Plotting the ROC Curve

from sklearn.metrics import roc_curve, roc_auc_score, RocCurveDisplay
import matplotlib.pyplot as plt
# Get probability scores
y_prob = model.predict_proba(X_test)[:, 1]
# Compute ROC
fpr, tpr, thresholds = roc_curve(y_test, y_prob)
auc = roc_auc_score(y_test, y_prob)
# Plot
plt.figure(figsize=(8, 6))
plt.plot(fpr, tpr, label=f'ROC Curve (AUC = {auc:.3f})', color='steelblue')
plt.plot([0, 1], [0, 1], 'k--', label='Random Classifier (AUC = 0.5)')
plt.xlabel('False Positive Rate')
plt.ylabel('True Positive Rate')
plt.title('ROC Curve')
plt.legend()
plt.grid(True, alpha=0.3)
# Or use sklearn's built-in display
RocCurveDisplay.from_predictions(y_test, y_prob).plot()

Interpreting AUC

AUC = 1.0: Perfect classifier (TPR=1, FPR=0 at some threshold)
AUC = 0.9: Excellent
AUC = 0.8: Good
AUC = 0.7: Fair
AUC = 0.6: Poor
AUC = 0.5: No better than random guessing
AUC < 0.5: Worse than random (flip predictions!)

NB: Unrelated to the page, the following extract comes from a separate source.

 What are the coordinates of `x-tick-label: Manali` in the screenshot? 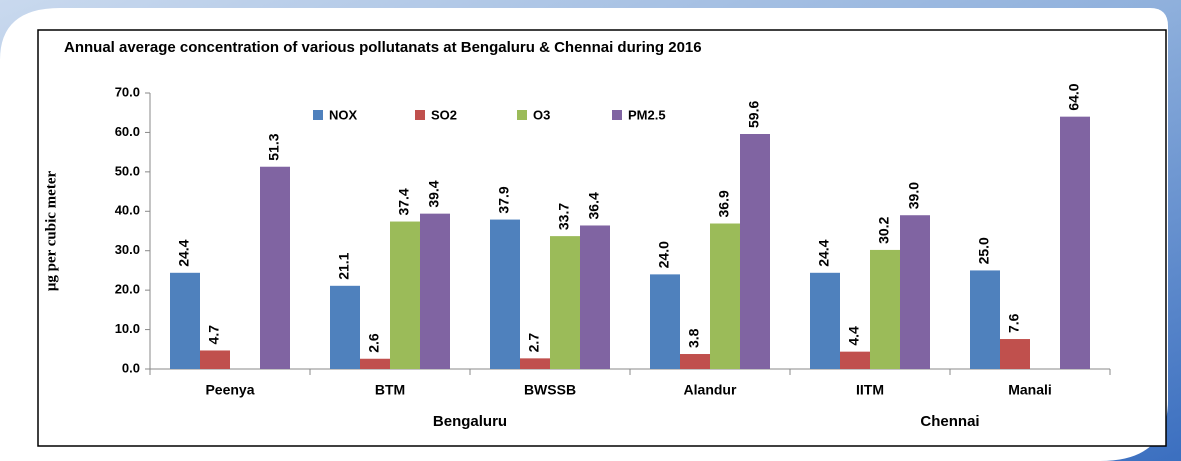 It's located at (1030, 390).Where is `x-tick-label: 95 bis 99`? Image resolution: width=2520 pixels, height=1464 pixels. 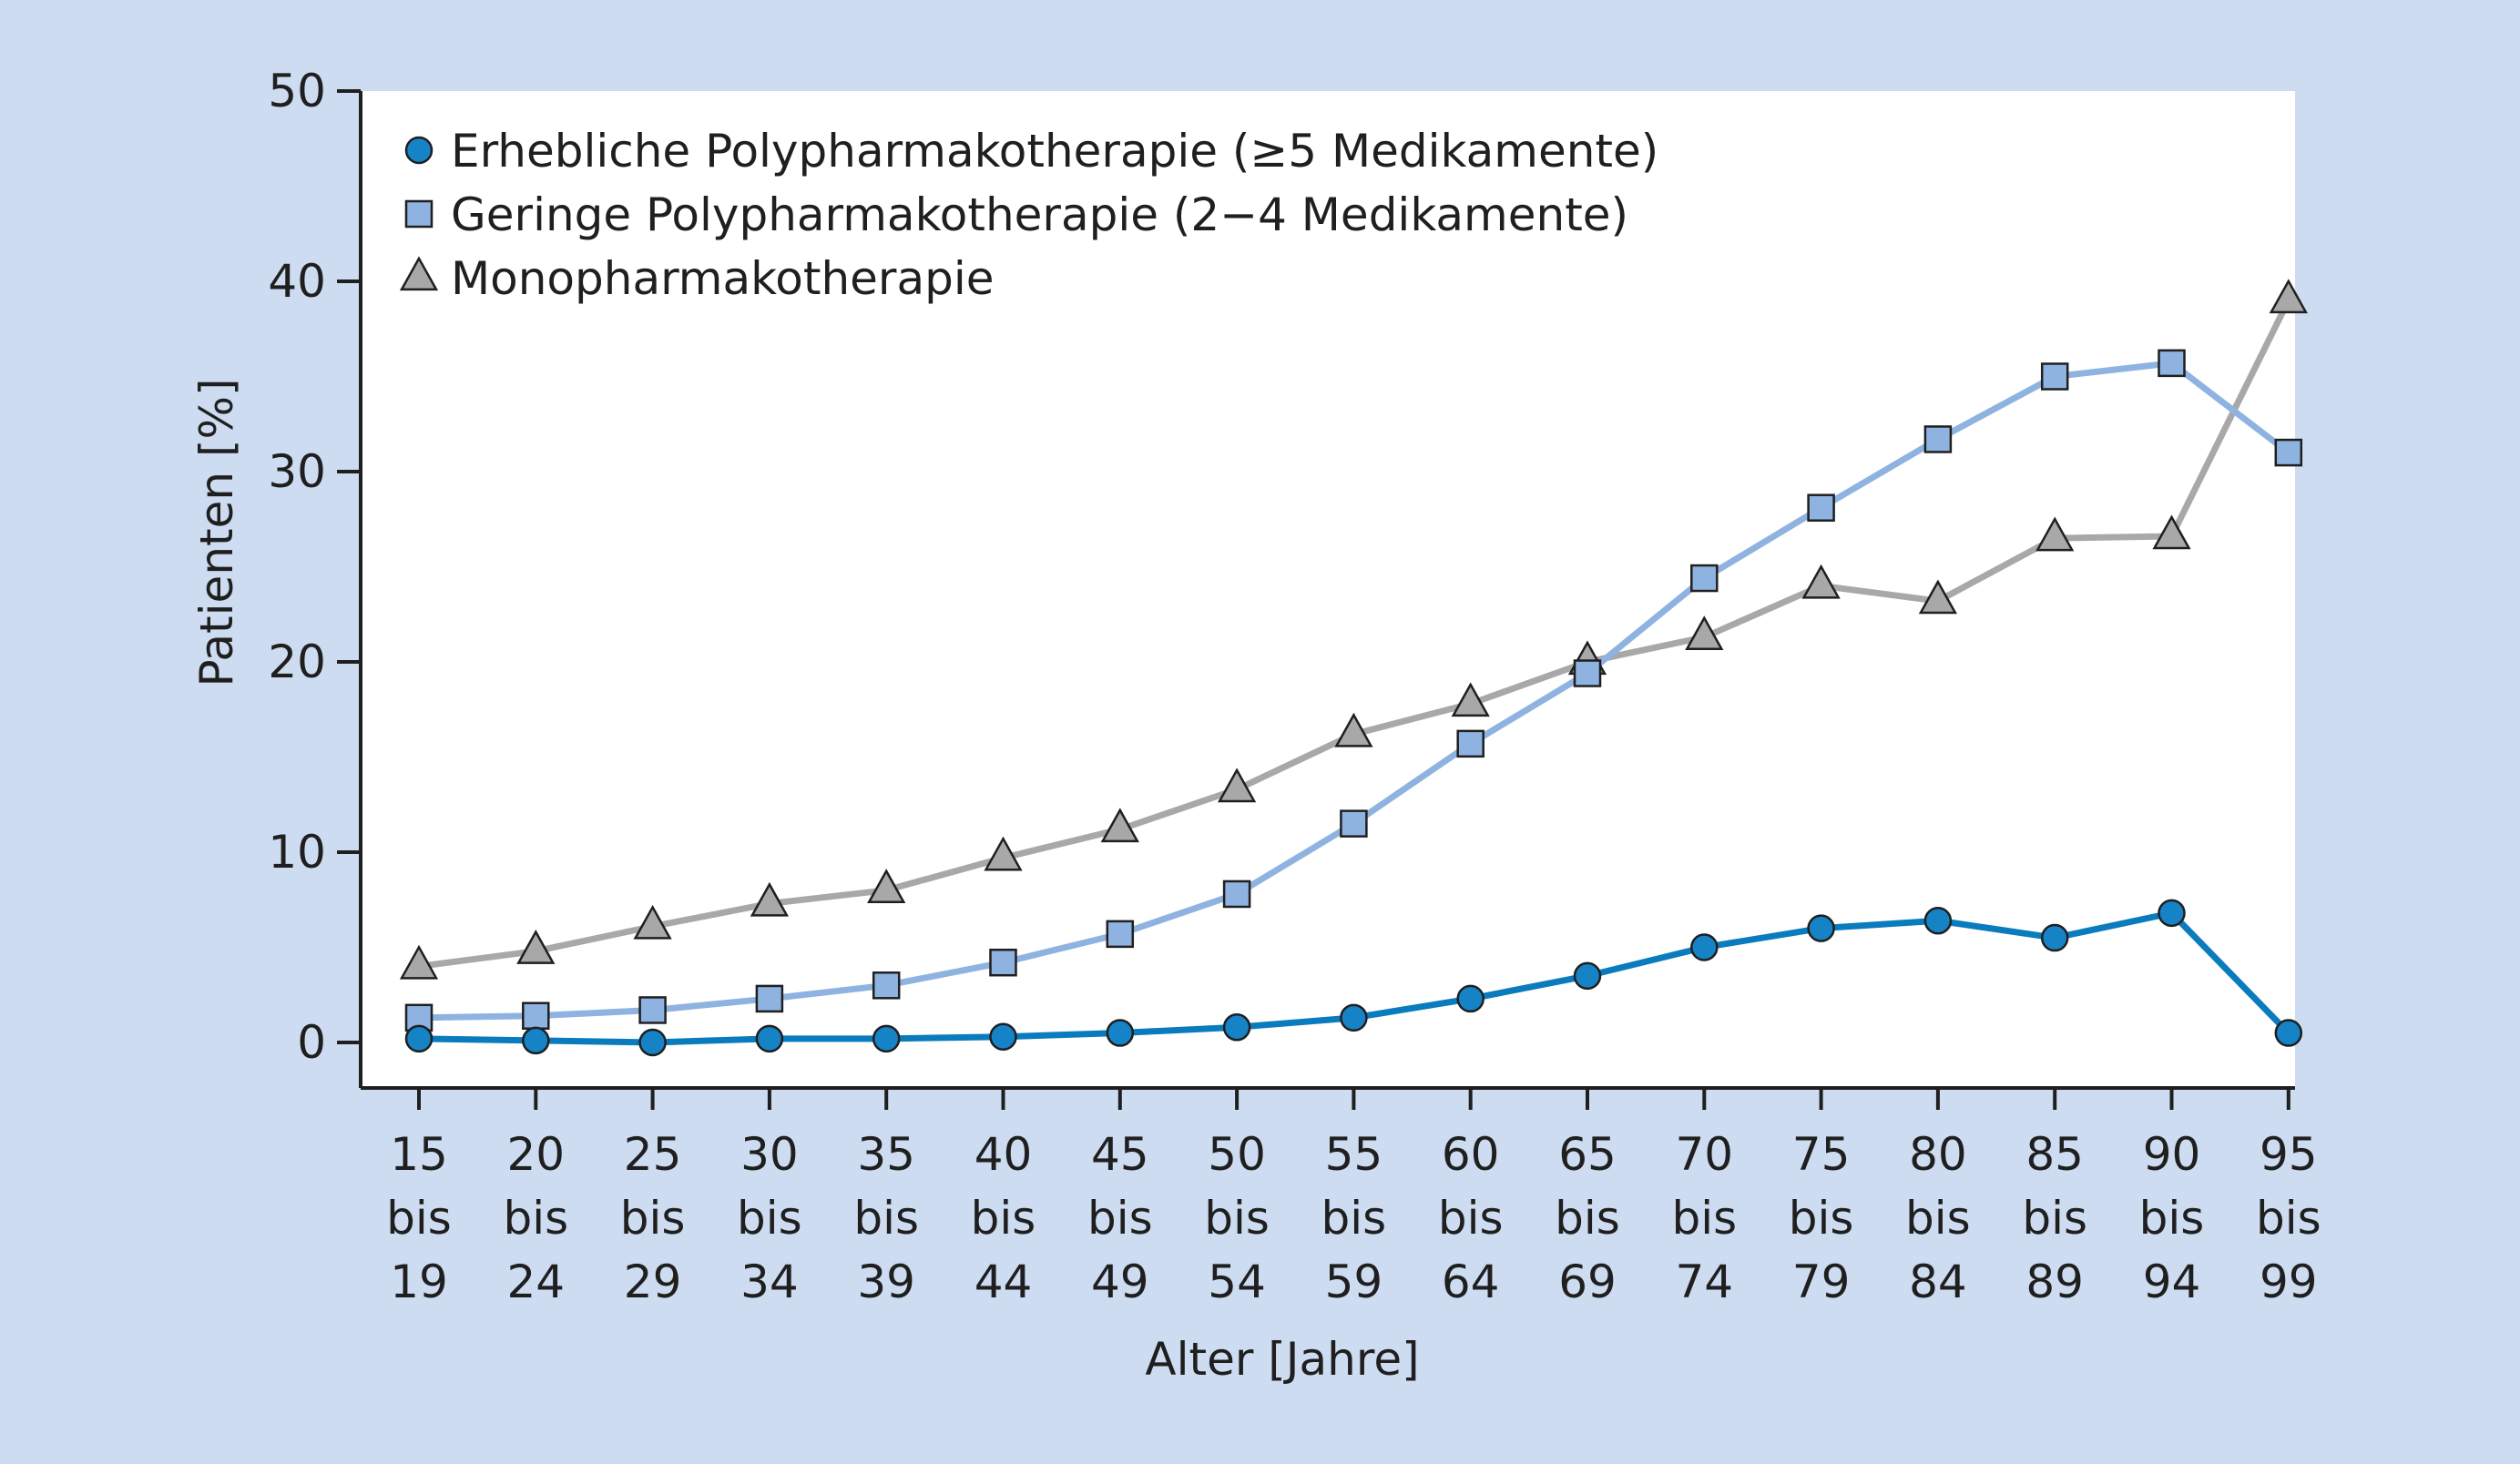 x-tick-label: 95 bis 99 is located at coordinates (2288, 1218). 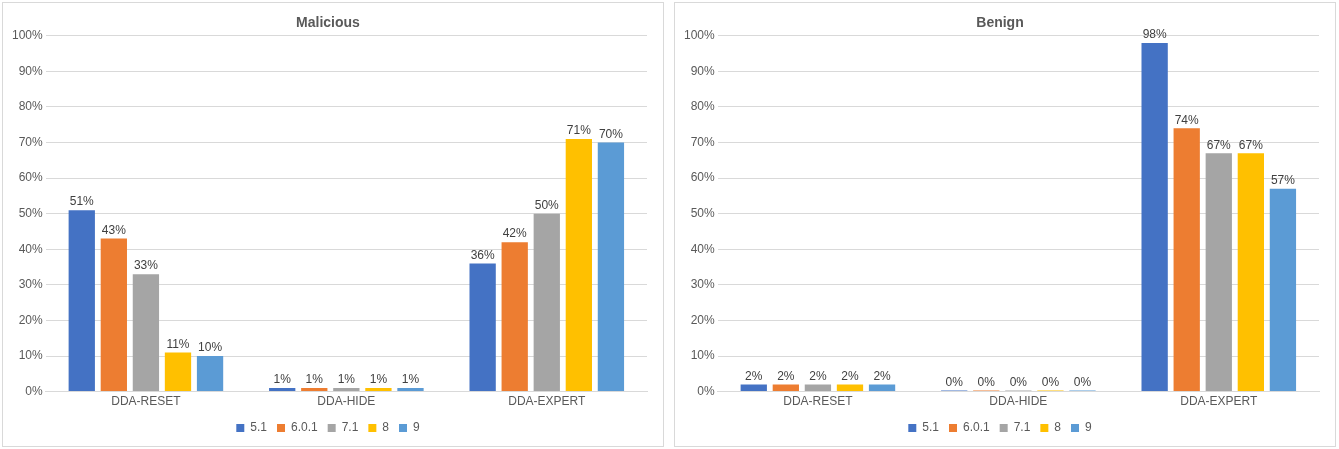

Probabilistic interpretation: AUC = P(random positive scores higher than random negative). For AUC=0.85: if you pick one positive and one negative sample at random, the model scores the positive higher 85% of the time.


Comparing Multiple Classifiers

from sklearn.metrics import roc_auc_score
from sklearn.ensemble import RandomForestClassifier, GradientBoostingClassifier
from sklearn.linear_model import LogisticRegression
models = {
'Logistic Regression': LogisticRegression(),
'Random Forest': RandomForestClassifier(n_estimators=100),
'Gradient Boosting': GradientBoostingClassifier(n_estimators=100)
}
plt.figure(figsize=(8, 6))
for name, clf in models.items():
clf.fit(X_train, y_train)
y_prob = clf.predict_proba(X_test)[:, 1]
fpr, tpr, _ = roc_curve(y_test, y_prob)
auc = roc_auc_score(y_test, y_prob)
plt.plot(fpr, tpr, label=f'{name} (AUC={auc:.3f})')
plt.plot([0, 1], [0, 1], 'k--')
plt.legend()
plt.xlabel('FPR')
plt.ylabel('TPR')
plt.title('Model Comparison: ROC Curves')

Finding the Optimal Threshold

import numpy as np
fpr, tpr, thresholds = roc_curve(y_test, y_prob)
# Youden's J statistic: maximize TPR - FPR
j_scores = tpr - fpr
best_idx = np.argmax(j_scores)
best_threshold = thresholds[best_idx]
print(f"Optimal threshold: {best_threshold:.4f}")
print(f"TPR at threshold: {tpr[best_idx]:.4f}")
print(f"FPR at threshold: {fpr[best_idx]:.4f}")
y_pred_optimal = (y_prob >= best_threshold).astype(int)

Multiclass ROC: One-vs-Rest

from sklearn.metrics import roc_auc_score
from sklearn.preprocessing import label_binarize
# For 3-class problem
classes = [0, 1, 2]
y_test_bin = label_binarize(y_test, classes=classes)
y_prob_multi = model.predict_proba(X_test)
# Macro AUC: average over classes
macro_auc = roc_auc_score(y_test_bin, y_prob_multi, multi_class='ovr', average='macro')
# Weighted AUC: weighted by class support
weighted_auc = roc_auc_score(y_test_bin, y_prob_multi, multi_class='ovr', average='weighted')

ROC AUC vs. PR AUC: When to Use Each

MetricBest When
ROC AUCClasses are roughly balanced; false positives and false negatives have similar cost
PR AUCClasses are very imbalanced; positive class is rare and important (fraud, disease)

For highly imbalanced datasets, ROC AUC can be misleadingly high because the large number of true negatives inflates the TN count. PR AUC (Average Precision) focuses solely on the positive class and is harder to game.

from sklearn.metrics import average_precision_score
pr_auc = average_precision_score(y_test, y_prob)
print(f"PR AUC: {pr_auc:.4f}")

Use both metrics when reporting — they tell complementary stories about classifier performance.